Anche secondo l’economista Luigi Campiglio, docente di politica economica all’Università Cattolica di Milano, “Non si creano posti di lavoro con la quota cento”. Ma da un punto di vista microeconomico, nelle parole di Campiglio riportate dal Sole, “mettendosi nell’ottica di un’azienda in salute con dipendenti che potrebbero uscire grazie a questa misura questo potrebbe portare all’assunzione di nuove leve, con un effettivo turnover”.
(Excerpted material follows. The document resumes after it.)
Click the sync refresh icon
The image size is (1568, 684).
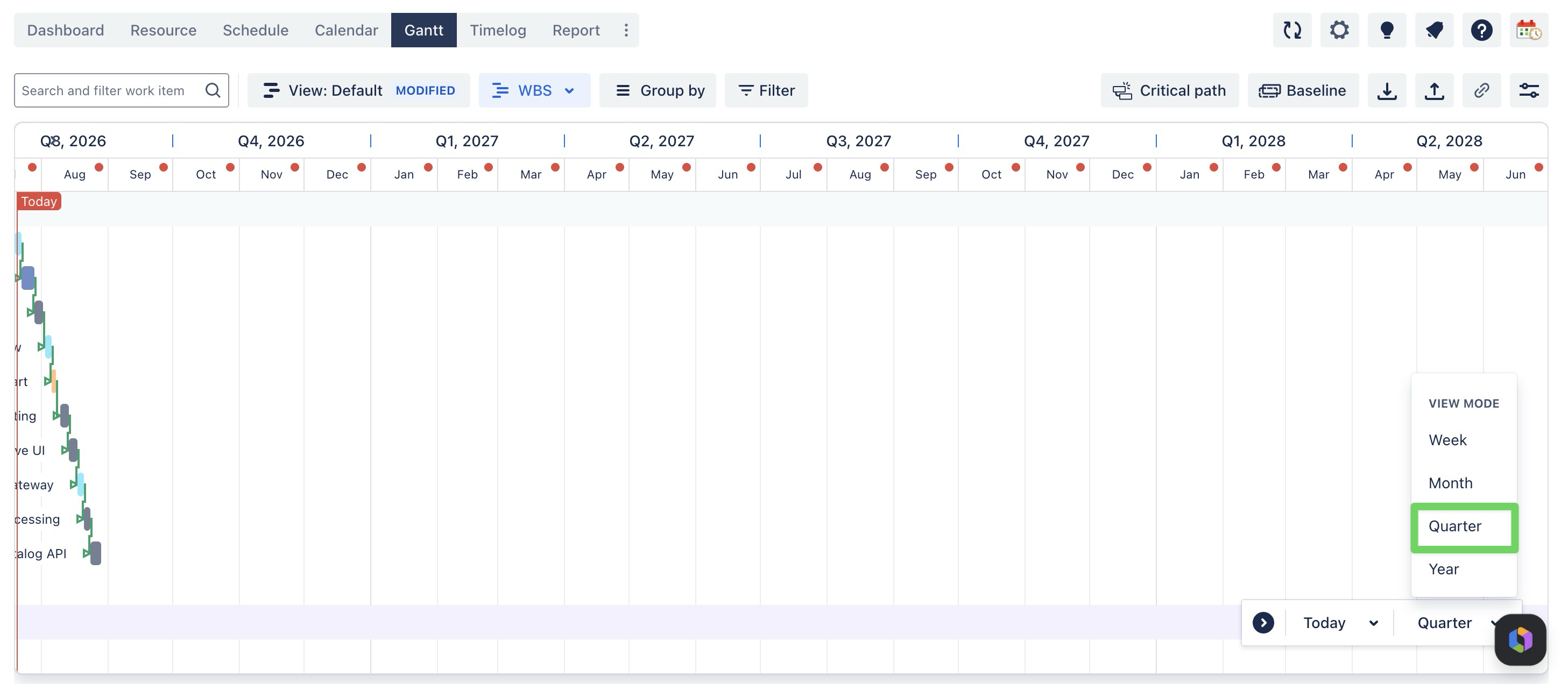1291,30
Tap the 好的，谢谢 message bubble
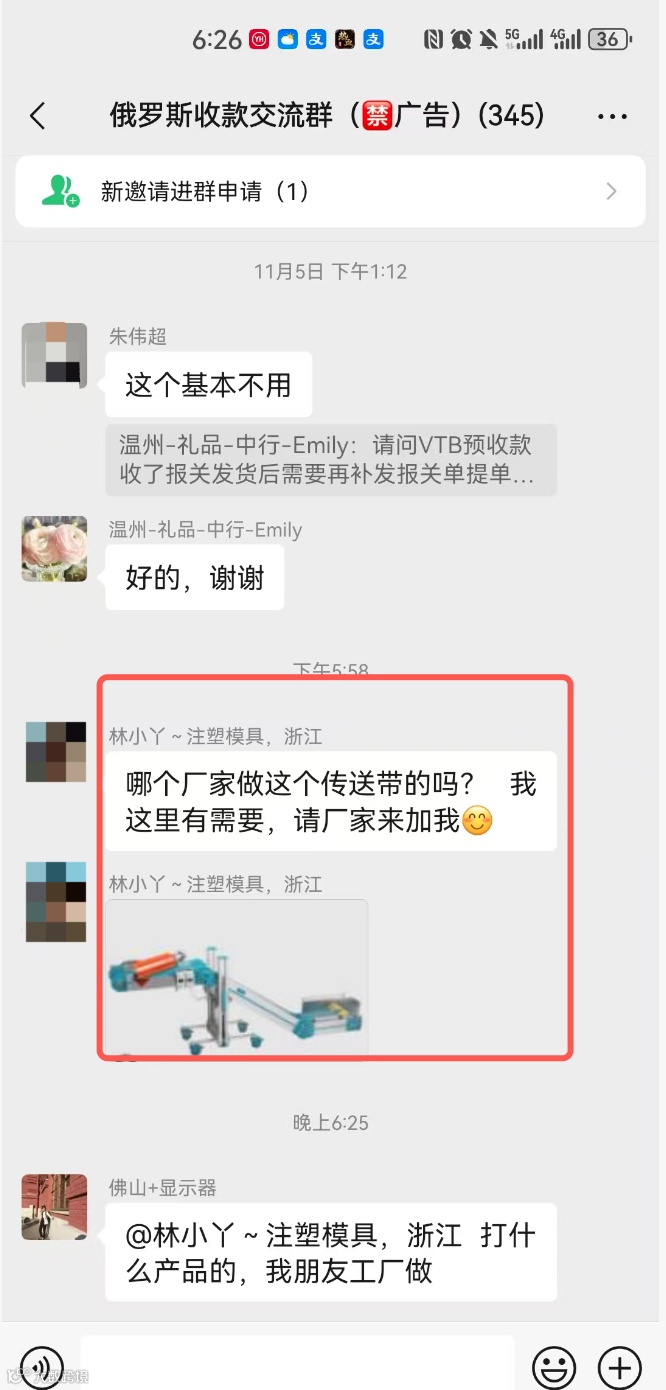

Diverso il parere di Francesco Seghezzi, direttore della fondazione ADAPT, l’Associazione per gli studi internazionali e comparati sul diritto del lavoro e sulle relazioni industriali. Secondo Seghezzi, il meccanismo per cui mandando in pensione prima i lavoratori anziani si creano posti per quelli più giovani non funziona “neanche nel breve periodo”.
“Il mercato del lavoro è in costante evoluzione”, spiega ancora Seghezzi. “È difficile pensare, ad esempio, che un tornitore entrato nel mercato negli anni ’80 possa essere oggi sostituito da un giovane: sono cambiate le tecnologie, magari il suo posto di lavoro verrà occupato da una macchina, oppure potrebbero essere diverse le commesse dell’azienda e quindi le esigenze occupazionali”.
“Con questi discorsi – prosegue l’esperto – si alimenta un’illusione nei giovani da un lato e lo scontro generazionale dall’altro. Inoltre nel lungo periodo, considerata la dinamica demografica del Paese, dove i giovani sono sempre meno, aver abbassato l’età pensionabile risulterebbe un problema. Ci troveremo infatti presto in una situazione in cui per sorreggere il sistema pensionistico serviranno anzi più lavoratori, non meno”.
Conclusione
Secondo praticamente tutti gli esperti presi in considerazione, non c’è un legame chiaro e diretto tra l’abbassamento dell’età pensionabile e l’aumento dell’occupazione giovanile.
Secondo alcuni, potrebbe esserci un effetto positivo nel breve periodo, secondo altri nemmeno questo. Nel lungo periodo, invece, un abbassamento dell’età pensionabile causerebbe, secondo l’opinione unanime degli esperti citati, un problema per la sostenibilità del sistema pensionistico e avrebbe probabilmente l’effetto di aumentare la disoccupazione.